Problem description: Verbatim output required. Print the data in full.
**** Task material ****
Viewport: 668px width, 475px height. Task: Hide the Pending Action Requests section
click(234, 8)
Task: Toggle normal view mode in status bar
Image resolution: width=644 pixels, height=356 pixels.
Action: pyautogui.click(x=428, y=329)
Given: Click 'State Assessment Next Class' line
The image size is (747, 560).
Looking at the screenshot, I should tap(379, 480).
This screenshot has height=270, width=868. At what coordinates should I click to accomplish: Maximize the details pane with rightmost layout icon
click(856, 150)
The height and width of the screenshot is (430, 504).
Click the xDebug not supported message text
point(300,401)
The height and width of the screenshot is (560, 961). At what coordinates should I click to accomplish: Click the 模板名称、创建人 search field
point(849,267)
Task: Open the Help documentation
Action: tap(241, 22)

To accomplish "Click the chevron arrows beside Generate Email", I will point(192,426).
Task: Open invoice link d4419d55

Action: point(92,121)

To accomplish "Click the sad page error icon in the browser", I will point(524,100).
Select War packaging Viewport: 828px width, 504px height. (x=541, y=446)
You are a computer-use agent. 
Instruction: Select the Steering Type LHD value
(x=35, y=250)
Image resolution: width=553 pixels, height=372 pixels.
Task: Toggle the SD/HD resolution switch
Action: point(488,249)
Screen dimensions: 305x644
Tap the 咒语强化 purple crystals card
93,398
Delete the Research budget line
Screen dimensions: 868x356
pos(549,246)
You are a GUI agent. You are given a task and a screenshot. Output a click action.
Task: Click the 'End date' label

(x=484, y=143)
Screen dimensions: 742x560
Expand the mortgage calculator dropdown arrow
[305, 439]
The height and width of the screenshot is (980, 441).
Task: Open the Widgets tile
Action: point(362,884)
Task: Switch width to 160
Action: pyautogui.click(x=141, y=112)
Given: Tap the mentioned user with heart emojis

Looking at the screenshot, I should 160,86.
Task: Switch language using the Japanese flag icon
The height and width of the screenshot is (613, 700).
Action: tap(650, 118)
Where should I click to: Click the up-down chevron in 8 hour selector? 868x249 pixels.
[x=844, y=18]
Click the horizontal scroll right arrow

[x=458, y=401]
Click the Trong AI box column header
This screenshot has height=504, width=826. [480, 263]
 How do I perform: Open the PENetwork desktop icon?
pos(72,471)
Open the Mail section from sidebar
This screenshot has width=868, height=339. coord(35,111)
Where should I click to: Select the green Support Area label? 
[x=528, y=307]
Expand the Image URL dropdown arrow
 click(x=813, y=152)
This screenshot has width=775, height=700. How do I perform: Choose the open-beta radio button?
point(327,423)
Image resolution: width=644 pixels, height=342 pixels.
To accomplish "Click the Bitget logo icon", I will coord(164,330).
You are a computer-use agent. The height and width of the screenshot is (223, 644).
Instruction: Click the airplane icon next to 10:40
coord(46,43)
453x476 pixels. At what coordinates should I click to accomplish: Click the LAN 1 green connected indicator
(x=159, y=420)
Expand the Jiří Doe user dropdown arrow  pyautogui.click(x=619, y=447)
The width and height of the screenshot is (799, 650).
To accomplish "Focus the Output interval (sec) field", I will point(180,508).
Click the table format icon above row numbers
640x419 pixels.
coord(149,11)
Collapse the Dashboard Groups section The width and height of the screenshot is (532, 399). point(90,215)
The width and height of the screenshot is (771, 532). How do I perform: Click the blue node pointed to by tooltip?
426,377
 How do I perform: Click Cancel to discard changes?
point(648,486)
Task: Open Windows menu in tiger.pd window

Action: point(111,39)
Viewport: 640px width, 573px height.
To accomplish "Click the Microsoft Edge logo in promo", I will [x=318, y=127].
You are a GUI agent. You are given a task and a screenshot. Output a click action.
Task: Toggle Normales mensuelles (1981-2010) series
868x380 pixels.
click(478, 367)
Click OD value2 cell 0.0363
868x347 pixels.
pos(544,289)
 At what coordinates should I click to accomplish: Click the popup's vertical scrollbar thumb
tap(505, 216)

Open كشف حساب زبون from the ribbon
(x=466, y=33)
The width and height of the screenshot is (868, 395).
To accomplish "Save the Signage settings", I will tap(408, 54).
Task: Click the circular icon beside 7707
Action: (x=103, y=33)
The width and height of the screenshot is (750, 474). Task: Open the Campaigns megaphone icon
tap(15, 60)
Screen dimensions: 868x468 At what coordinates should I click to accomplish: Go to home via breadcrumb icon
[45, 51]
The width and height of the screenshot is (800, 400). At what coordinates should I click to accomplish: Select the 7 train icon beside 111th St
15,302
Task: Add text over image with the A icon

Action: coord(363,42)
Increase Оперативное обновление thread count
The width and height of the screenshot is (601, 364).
****
Response to this exercise:
Viewport: 668px width, 475px height. Task: Hide the Pending Action Requests section
click(234, 8)
Task: Toggle normal view mode in status bar
Image resolution: width=644 pixels, height=356 pixels.
Action: pyautogui.click(x=428, y=329)
Given: Click 'State Assessment Next Class' line
The image size is (747, 560).
Looking at the screenshot, I should tap(379, 480).
This screenshot has height=270, width=868. At what coordinates should I click to accomplish: Maximize the details pane with rightmost layout icon
click(856, 150)
The height and width of the screenshot is (430, 504).
Click the xDebug not supported message text
point(300,401)
The height and width of the screenshot is (560, 961). At what coordinates should I click to accomplish: Click the 模板名称、创建人 search field
point(849,267)
Task: Open the Help documentation
Action: tap(241, 22)

To accomplish "Click the chevron arrows beside Generate Email", I will point(192,426).
Task: Open invoice link d4419d55

Action: point(92,121)

To accomplish "Click the sad page error icon in the browser", I will point(524,100).
Select War packaging Viewport: 828px width, 504px height. (x=541, y=446)
You are a computer-use agent. 
Instruction: Select the Steering Type LHD value
(x=35, y=250)
Image resolution: width=553 pixels, height=372 pixels.
Task: Toggle the SD/HD resolution switch
Action: point(488,249)
Screen dimensions: 305x644
Tap the 咒语强化 purple crystals card
93,398
Delete the Research budget line
Screen dimensions: 868x356
pos(549,246)
You are a GUI agent. You are given a task and a screenshot. Output a click action.
Task: Click the 'End date' label

(x=484, y=143)
Screen dimensions: 742x560
Expand the mortgage calculator dropdown arrow
[305, 439]
The height and width of the screenshot is (980, 441).
Task: Open the Widgets tile
Action: point(362,884)
Task: Switch width to 160
Action: pyautogui.click(x=141, y=112)
Given: Tap the mentioned user with heart emojis

Looking at the screenshot, I should 160,86.
Task: Switch language using the Japanese flag icon
The height and width of the screenshot is (613, 700).
Action: tap(650, 118)
Where should I click to: Click the up-down chevron in 8 hour selector? 868x249 pixels.
[x=844, y=18]
Click the horizontal scroll right arrow

[x=458, y=401]
Click the Trong AI box column header
This screenshot has height=504, width=826. [480, 263]
 How do I perform: Open the PENetwork desktop icon?
pos(72,471)
Open the Mail section from sidebar
This screenshot has width=868, height=339. coord(35,111)
Where should I click to: Select the green Support Area label? 
[x=528, y=307]
Expand the Image URL dropdown arrow
 click(x=813, y=152)
This screenshot has width=775, height=700. How do I perform: Choose the open-beta radio button?
point(327,423)
Image resolution: width=644 pixels, height=342 pixels.
To accomplish "Click the Bitget logo icon", I will coord(164,330).
You are a computer-use agent. The height and width of the screenshot is (223, 644).
Instruction: Click the airplane icon next to 10:40
coord(46,43)
453x476 pixels. At what coordinates should I click to accomplish: Click the LAN 1 green connected indicator
(x=159, y=420)
Expand the Jiří Doe user dropdown arrow  pyautogui.click(x=619, y=447)
The width and height of the screenshot is (799, 650).
To accomplish "Focus the Output interval (sec) field", I will point(180,508).
Click the table format icon above row numbers
640x419 pixels.
coord(149,11)
Collapse the Dashboard Groups section The width and height of the screenshot is (532, 399). point(90,215)
The width and height of the screenshot is (771, 532). How do I perform: Click the blue node pointed to by tooltip?
426,377
 How do I perform: Click Cancel to discard changes?
point(648,486)
Task: Open Windows menu in tiger.pd window

Action: point(111,39)
Viewport: 640px width, 573px height.
To accomplish "Click the Microsoft Edge logo in promo", I will [x=318, y=127].
You are a GUI agent. You are given a task and a screenshot. Output a click action.
Task: Toggle Normales mensuelles (1981-2010) series
868x380 pixels.
click(478, 367)
Click OD value2 cell 0.0363
868x347 pixels.
pos(544,289)
 At what coordinates should I click to accomplish: Click the popup's vertical scrollbar thumb
tap(505, 216)

Open كشف حساب زبون from the ribbon
(x=466, y=33)
The width and height of the screenshot is (868, 395).
To accomplish "Save the Signage settings", I will tap(408, 54).
Task: Click the circular icon beside 7707
Action: (x=103, y=33)
The width and height of the screenshot is (750, 474). Task: Open the Campaigns megaphone icon
tap(15, 60)
Screen dimensions: 868x468 At what coordinates should I click to accomplish: Go to home via breadcrumb icon
[45, 51]
The width and height of the screenshot is (800, 400). At what coordinates should I click to accomplish: Select the 7 train icon beside 111th St
15,302
Task: Add text over image with the A icon

Action: coord(363,42)
Increase Оперативное обновление thread count
The width and height of the screenshot is (601, 364).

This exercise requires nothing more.